[Dataset entries]
--------
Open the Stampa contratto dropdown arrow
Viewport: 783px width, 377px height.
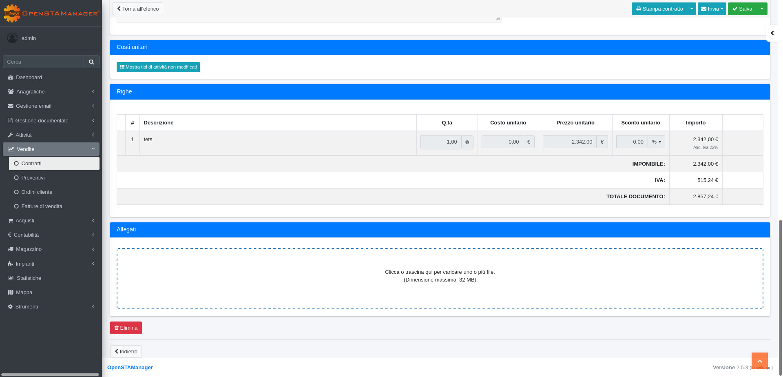(x=691, y=9)
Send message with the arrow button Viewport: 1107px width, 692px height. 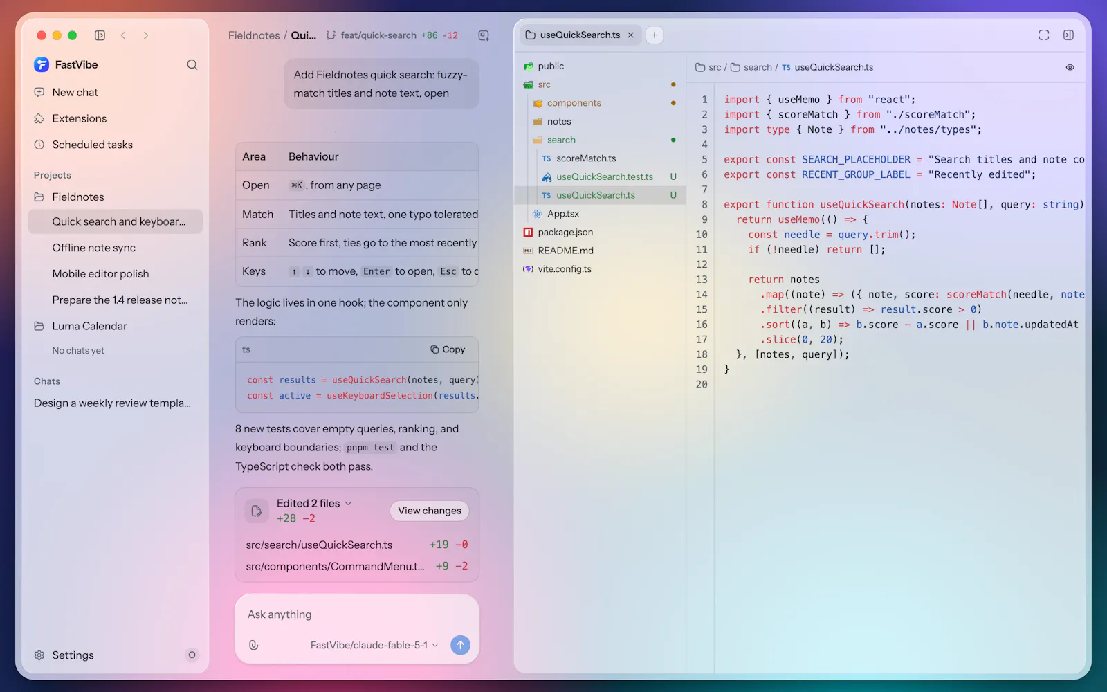click(x=460, y=645)
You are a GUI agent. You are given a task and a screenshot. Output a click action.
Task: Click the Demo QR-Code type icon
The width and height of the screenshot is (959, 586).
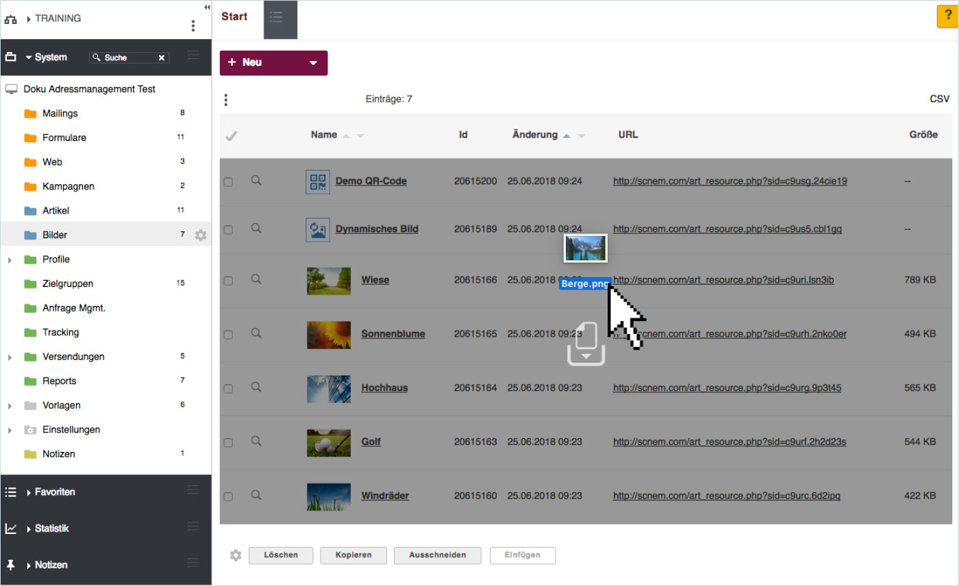click(318, 181)
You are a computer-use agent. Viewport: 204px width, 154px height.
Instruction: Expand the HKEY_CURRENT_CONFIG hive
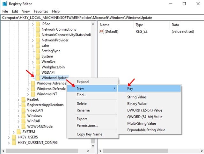[x=9, y=143]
--------
PROBLEM TO SOLVE ::
Your answer should hold every line of the entries that contains the string "agent".

THE ANSWER ::
You are a GUI agent. You are given a task and a screenshot. Output a click action.
You are a computer-use agent. Viewport: 204px width, 154px height.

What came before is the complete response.